The project is a Python 3.12 package and runs out of a venv. Bare python may not exist on your machine — use the venv's interpreter (.venv/bin/python). The seed and benchmarks import the installed tripwire package, so install it editable first. This repo's venv is uv-managed (it has no pip), so the working install here is:

# one-time: install the package (editable) + dev tools into the venv
uv pip install -e ".[dev]"
# (on a plain pip venv instead:  python3 -m venv .venv && .venv/bin/python -m pip install -e ".[dev]")
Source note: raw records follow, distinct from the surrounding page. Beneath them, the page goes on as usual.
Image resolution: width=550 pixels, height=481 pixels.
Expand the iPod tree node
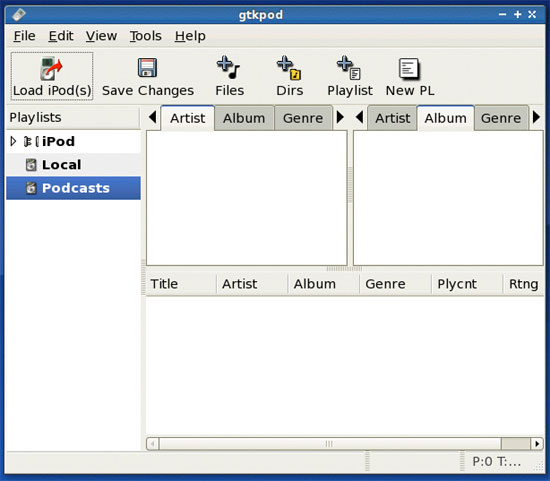click(x=13, y=141)
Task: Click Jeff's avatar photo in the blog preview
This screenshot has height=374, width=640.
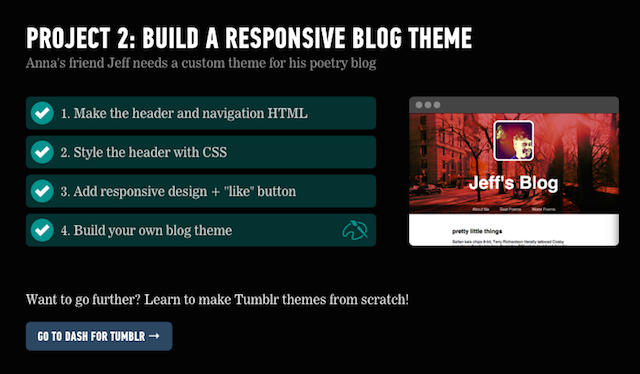Action: pos(513,141)
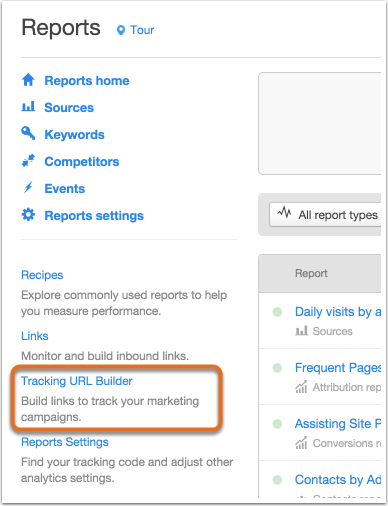Click the Tracking URL Builder link

coord(77,381)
# smoke test / regression baseline (the Phase-0 seed; imports the installed package)
.venv/bin/python optimizer_integrity_bench.py

# the cross-domain scorecard + a JSONL event log under runs/
.venv/bin/python -m bench.run

# the red-team attack suite
.venv/bin/python -m bench.attack_suite

# tests
.venv/bin/python -m pytest

The OpenEvolve loop (target zero) additionally needs the runner extra and a network + LLM key: uv pip install -e ".[runner]", then .venv/bin/python -m runner.target_zero.

Files

• CLAUDE.md — the source-of-truth spec for any agent on this repo.
• BUILD_PLAN.md — the phased plan and the parallel gate.
• tripwire/oracle.py — the layered oracle (the crown jewel); tripwire/measure.py — hardened timing.
• tripwire/target.py — Interface A (the Target plug-in contract); tripwire/targets/ — one file per domain.
• tripwire/evaluator.py — Interface B (the OpenEvolve adapter; correctness failure zeroes the score).
• bench/run.py — the cross-domain scorecard + JSONL log; bench/attack_suite.py — the red-team suite.
• runner/ — target zero (the live OpenEvolve loop with Claude).
• viz/ — the editorial replay UI; deployed to GitHub Pages automatically by .github/workflows/pages.yml.
• optimizer_integrity_bench.py — the proven Phase-0 seed, kept runnable as a regression smoke test.
• docs/ — threat-model.md (the adversary, sourced), decisions.md (the ADRs), target-authoring.md, and compilot-paper.pdf.